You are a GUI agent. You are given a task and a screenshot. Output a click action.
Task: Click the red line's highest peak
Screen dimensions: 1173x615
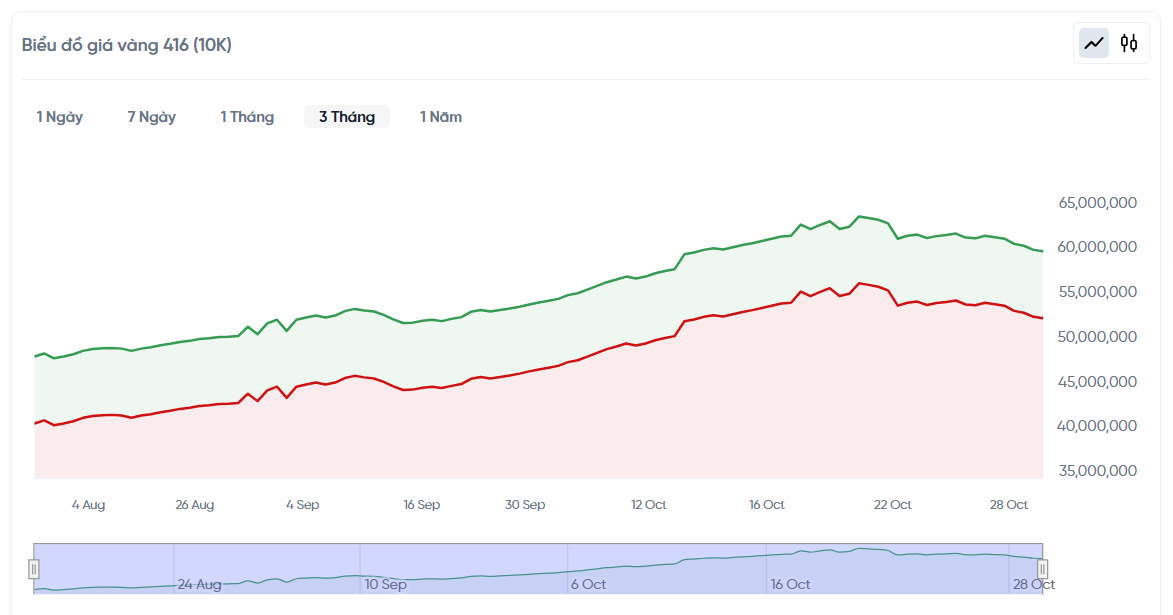[859, 283]
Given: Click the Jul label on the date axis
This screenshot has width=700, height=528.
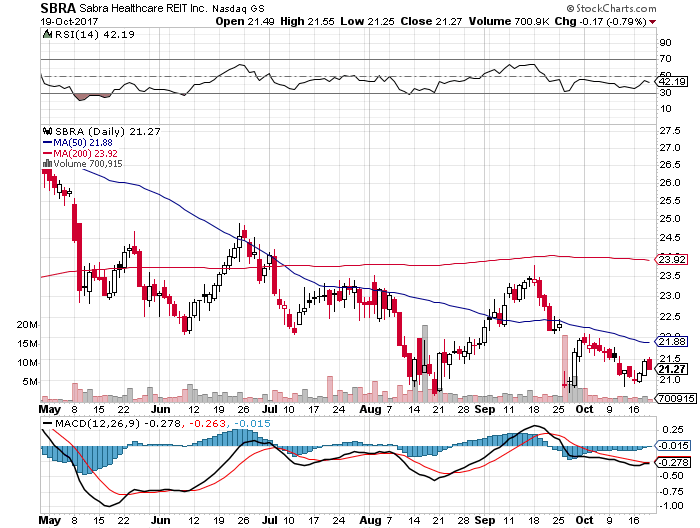Looking at the screenshot, I should coord(272,409).
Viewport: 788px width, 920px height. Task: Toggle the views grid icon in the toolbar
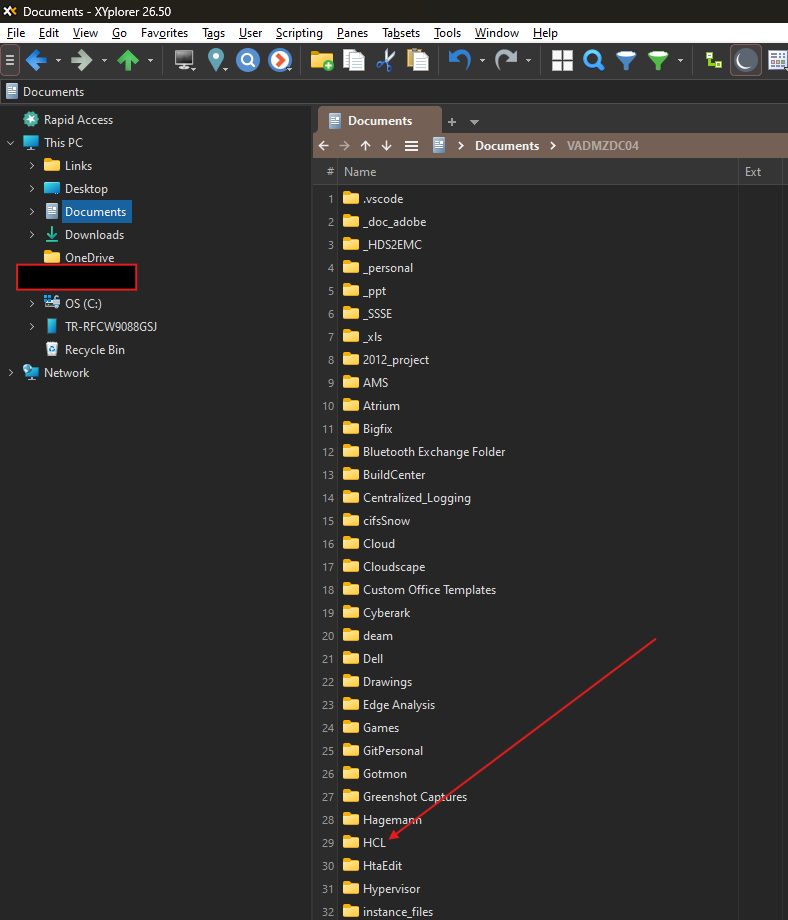coord(562,61)
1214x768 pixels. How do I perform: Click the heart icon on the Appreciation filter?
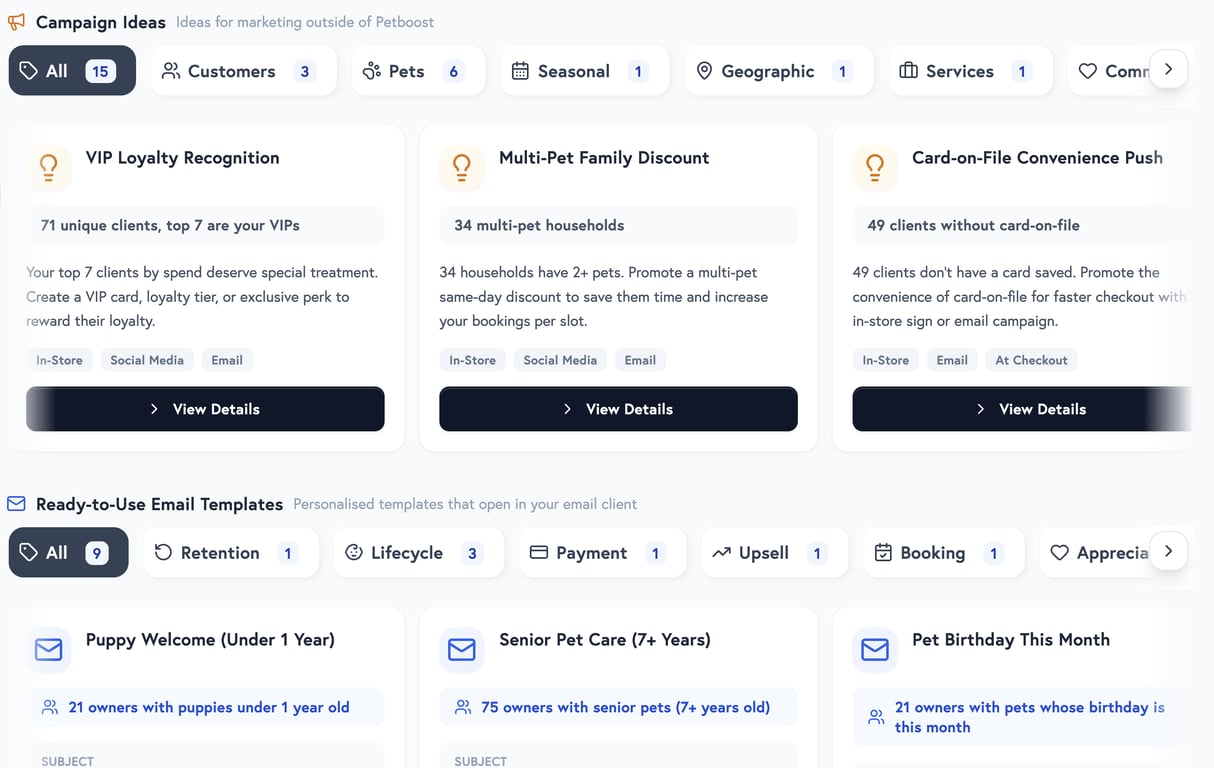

# [WORK REQUIRED]
Retype the records verbatim, but not their images.

# [WRITTEN ANSWER]
You are a GUI agent. You are given a task and a screenshot. Output a click action.
Task: Click the red line's highest peak
Screen dimensions: 1173x615
[859, 283]
Given: Click the Jul label on the date axis
This screenshot has width=700, height=528.
Looking at the screenshot, I should coord(272,409).
Viewport: 788px width, 920px height. Task: Toggle the views grid icon in the toolbar
coord(562,61)
1214x768 pixels. How do I perform: Click the heart icon on the Appreciation filter?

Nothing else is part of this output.